I've got one of these and I've ridden in heavy rain (I live in Manchester!) and it's had a good soaking. It's still working so I guess it's rain proof. Wouldn't like to immerse it though!


----------



## davidnolan (7 May 2014)

Just want to ask about starting a new trip, i misplaced my manual and my data is just accumilating.


----------



## compo (7 May 2014)

davidnolan said:


> Just want to ask about starting a new trip, i misplaced my manual and my data is just accumilating.



press the right hand button until on the DST screen then press and hold the left hand button for about three seconds and your trip distance (DST), average speed, and elapsed time are all reset to zero.
To reset maximum speed and calories consumed go to either MXS screen or CAL screen, press and hold the left button for about 3 seconds to reset these values to zero.


----------



## compo (7 May 2014)

I bought one on Sunday. The display is very faint even with a new battery. It is going back in a couple of days for exchange or refund.


----------



## drewc65 (8 May 2014)

Hello I bought one on Sunday and for a diver can't really moan about it. Can only say it does me. It got soaked on two occasions and its still going.


----------



## Bryony (8 May 2014)

My OH got one for his 9 year old daughter we thought it would do as her first cycle computer and only a fiver.


----------



## compo (8 May 2014)

compo said:


> I bought one on Sunday. The display is very faint even with a new battery. It is going back in a couple of days for exchange or refund.



Replacement one's fine!


----------



## S.Giles (9 May 2014)

A tiny bit off-topic, I suppose (apologies)

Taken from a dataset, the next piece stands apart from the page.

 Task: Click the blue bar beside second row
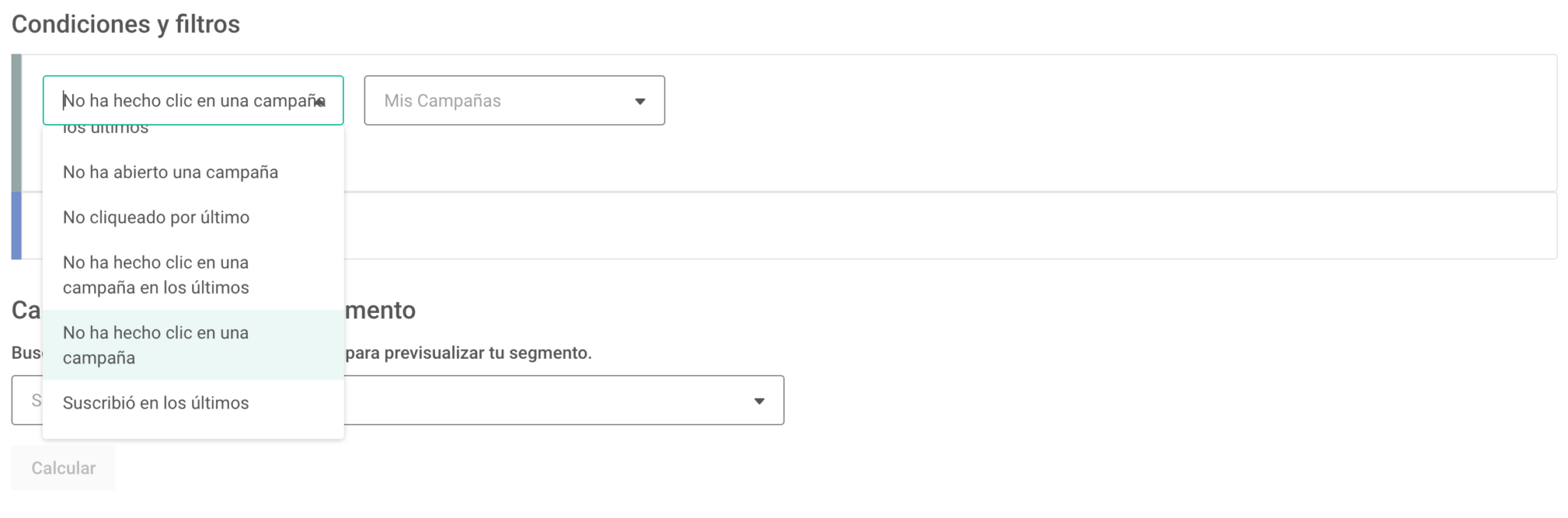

I just bought one of _these_ computers (the yellow wireless one - £4.99): http://www.ebay.co.uk/itm/Digital-L...rtGoods_CyclAcces_RL&var=&hash=item35d308e915 and I'm quite happy with it, despite it sometimes reporting the wrong max. speed. It also went crazy when I took it past some electronic devices (tills, etc) in ASDA one day.

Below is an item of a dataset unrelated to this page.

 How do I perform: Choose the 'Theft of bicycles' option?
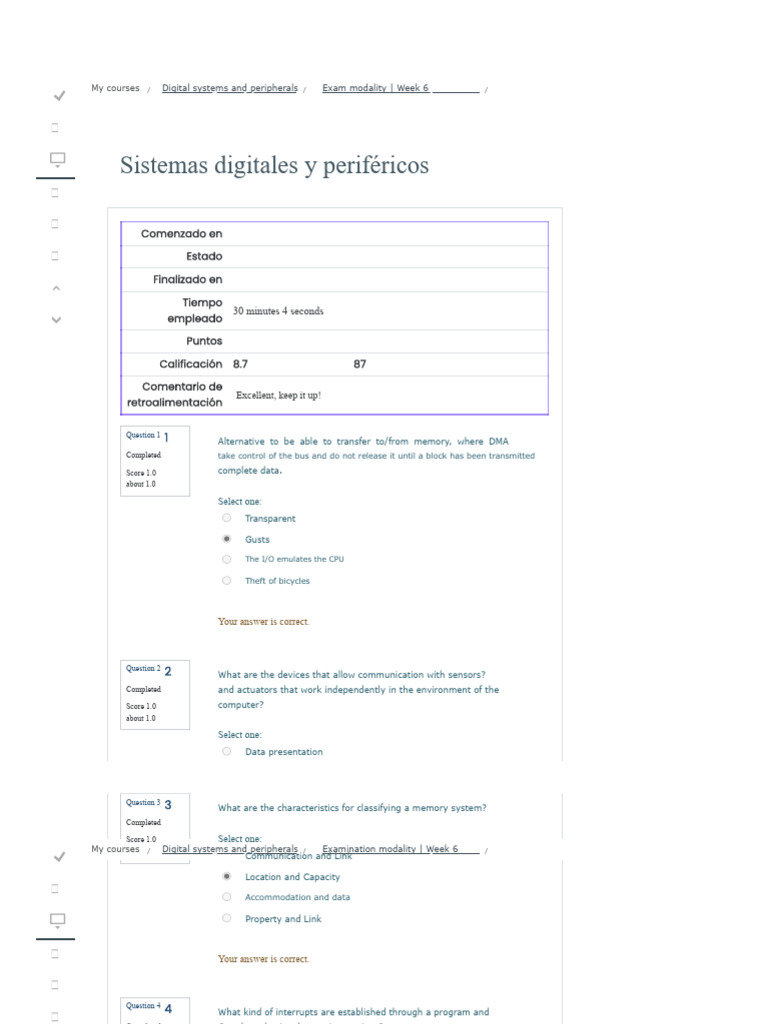227,580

I wouldn't bet it's 100% water-resistant (it gets a little 'haze' under the screen in _very_ wet conditions) Anyway, I've already done just under 800 miles with it, and it's going strong. At £4.99, I won't be crying if it doesn't last forever.

Steve


----------



## compo (9 May 2014)

S.Giles said:


> A tiny bit off-topic, I suppose (apologies)
> 
> I just bought one of _these_ computers (the yellow wireless one - £4.99): http://www.ebay.co.uk/itm/Digital-L...rtGoods_CyclAcces_RL&var=&hash=item35d308e915 and I'm quite happy with it, despite it sometimes reporting the wrong max. speed. It also went crazy when I took it past some electronic devices (tills, etc) in ASDA one day.
> 
> ...



I have one of those but no longer use it. As you say most of the time they are fine and work well but they are liable to interference from stray electric fields. I could never work out why along one stretch of country lane, about half a mile, mine would go bananas, then return to normal. There is nothing visible to cause the trouble. One theory I had was that it was something to do with Stansted Airport, some transmission that just hit that lane at the right angle.


----------